• PROBLEM STATEMENT:
Reproduce the records below exactly, leaving their images out.

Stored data
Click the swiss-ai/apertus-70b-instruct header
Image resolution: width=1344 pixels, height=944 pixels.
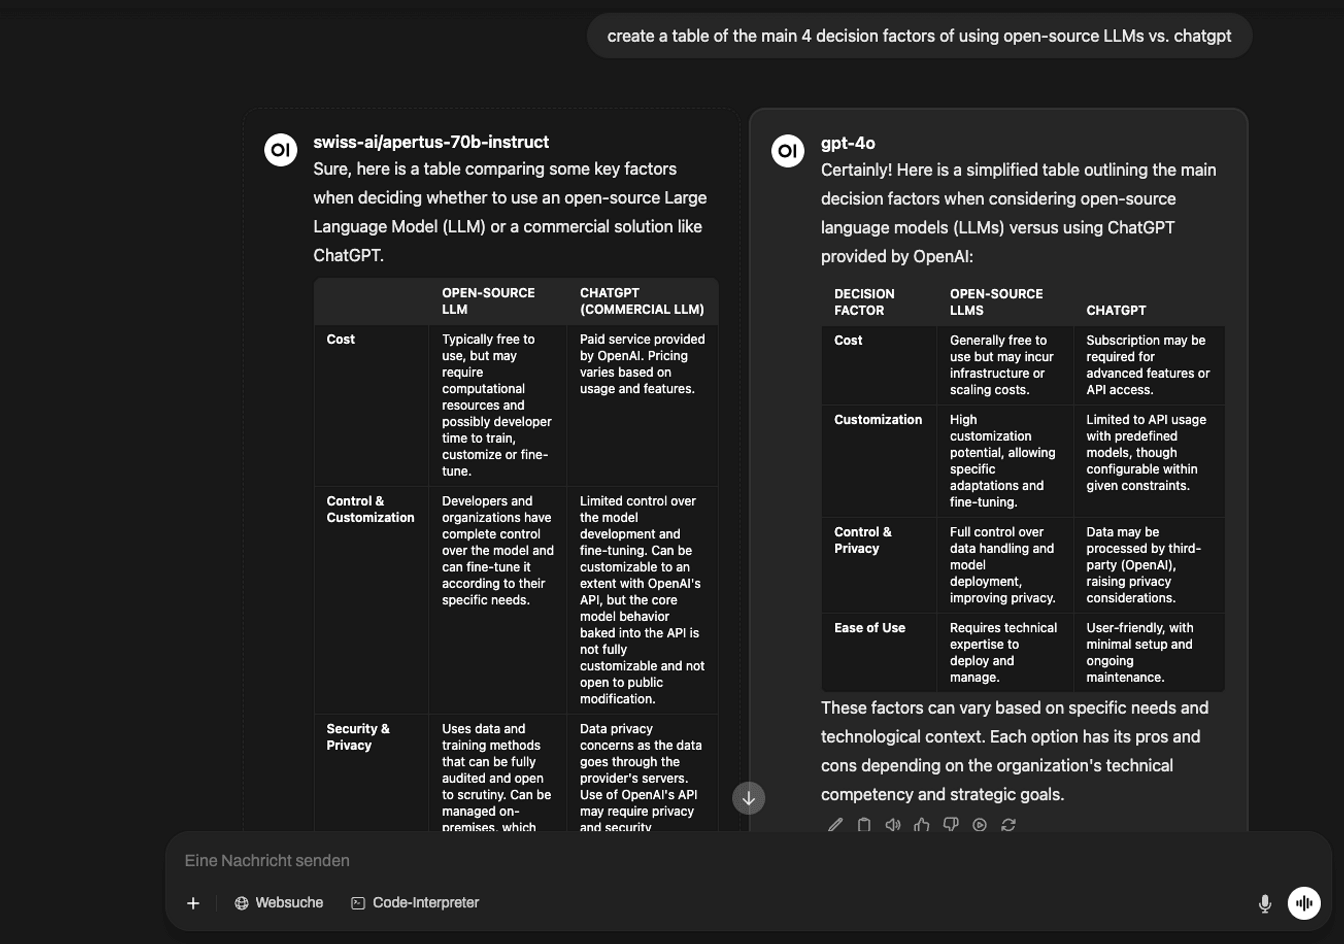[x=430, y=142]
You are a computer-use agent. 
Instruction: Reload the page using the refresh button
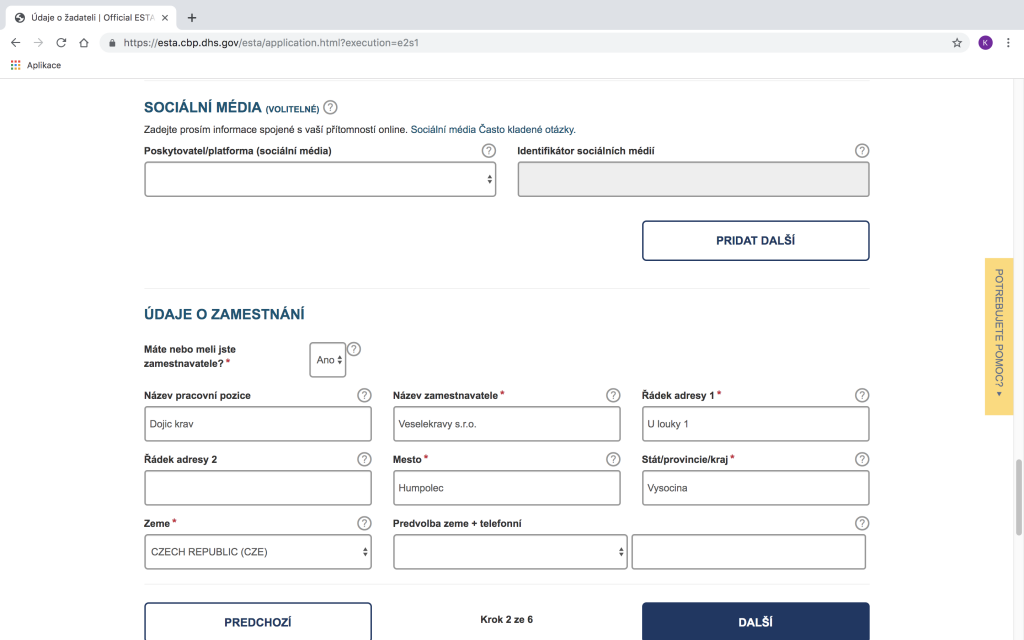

• REPLY TO THE TASK:
Click the swiss-ai/apertus-70b-instruct header
Image resolution: width=1344 pixels, height=944 pixels.
[x=430, y=142]
You are a computer-use agent. 
Instruction: Reload the page using the refresh button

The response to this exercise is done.